Entonces la publicidad era omnívora y se marcaba bailes enloquecidos sobre las páginas de la revistas de moda. Nacían los grandes conglomerados del lujo, que adquirían marcas clásicas y las convertían en puro deseo. Había futuro, y eso permitió que fletaran un jet privado y Linda legara a la capital a tiempo con su porte enigmático y sus ojos-estanque que arañaban al mirarte. También recuerdo que, aunque había perdido la talla 38, había ganado en sentido del humor y agudeza. Seguía siendo Linda Evangelista, la original y vibrante, bella, la que había coreado Freedom junto a George Michael y sus amigas supermodelos como si nadie antes hubiera compartido una tarta.
Después, Linda fue cumpliendo años, pero ya se sabe: con cuatro retoques aquí y allá, podía seguir ejerciendo de sí misma.
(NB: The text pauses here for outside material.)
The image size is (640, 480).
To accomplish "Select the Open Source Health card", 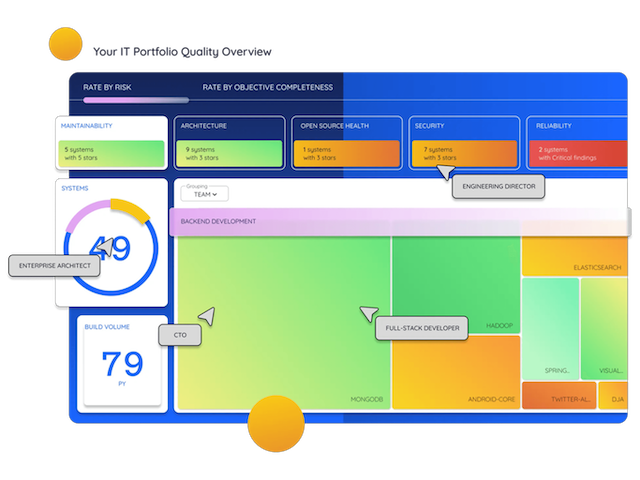I will click(347, 143).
En cambio, hace unos días The New York Times abordaba la cruel paradoja que ha sufrido, así como su demanda de 50 millones de euros al grupo Zeltiq. El artículo también insistía en la forma en que nuestra cultura ha interiorizado la belleza artificial, pues ‘envejecer bien’ significa congelarnos a los treinta, y elogiamos a aquellas que parecen haber engañado al tiempo, olvidando en cambio la violencia de unos tratamientos que prometen lo imposible.
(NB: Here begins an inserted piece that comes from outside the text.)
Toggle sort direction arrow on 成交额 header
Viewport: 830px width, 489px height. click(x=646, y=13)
Linda quiso hacerlo con su grasa, y el tratamiento la deformó. No debe ser fácil para una mujer que ha vivido de su belleza verse destruida de forma irreparable, además de sumar dos experiencias de vida: una de flaca y joven y otra de gorda y adulta. “Como tantas otras”, pensarán.
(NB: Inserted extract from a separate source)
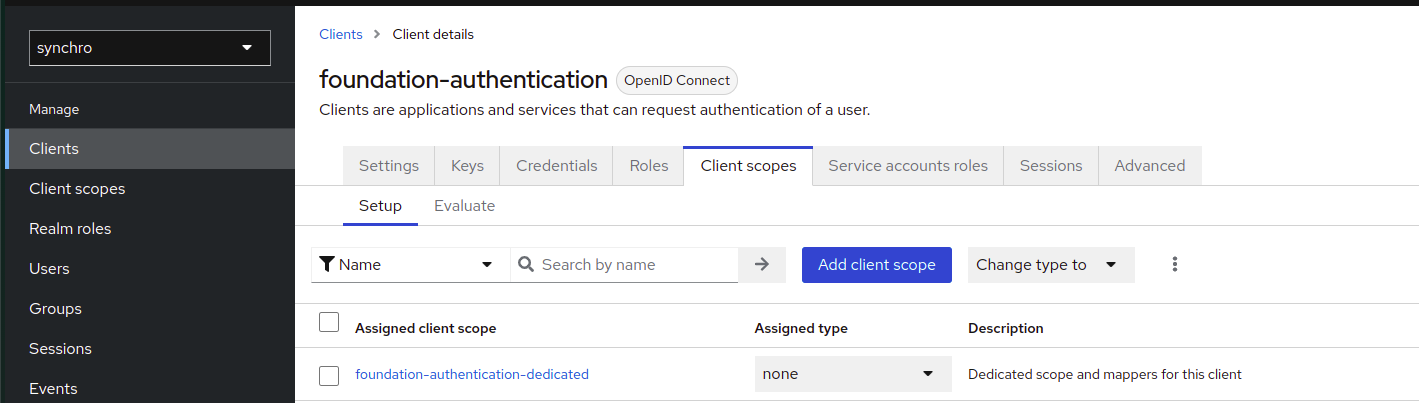Open the Advanced tab
This screenshot has height=403, width=1419.
pyautogui.click(x=1149, y=166)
Pero ella entregó su cuerpo y le devolvieron otro. Aunque le daban todas las garantías , perdió su piel. “Es la piel, y solo la piel, la que nos identifica como seres humanos, por eso su estado es la medida de nuestra humanidad” escribe Sergio del Molino. Hoy siente la extrañeza de la otra que la habita su cuerpo acolchado. Padece depresión, se avergüenza de ella misma y no se deja fotografiar. Y es que, más allá de la presión estética, de los cánones de belleza y de la respuesta que esperemos de nuestra imagen social, existe otro enemigo brutal: la autopercepción.
Mujeres que se sacan defectos y pelean contra sí mismas como si el espejo fuese ocupado por un enemigo invisible que te grita y se burla de ti. Cuando, en realidad, todo va razonablemente bien al otro lado. La prueba es que al ver de nuevo fotos antiguas, nos maravillamos de quienes fuimos, aunque entonces nos sacáramos defectos. Los sacrificios por querer complacer a ese tiránico espejo imaginario, distancian muy a menudo a mujeres –y algunos hombres– del rostro y el cuerpo que un día les pertenecieron.
Artículo publicado en Magazine La Vanguardia el 30 de octubre de 2021.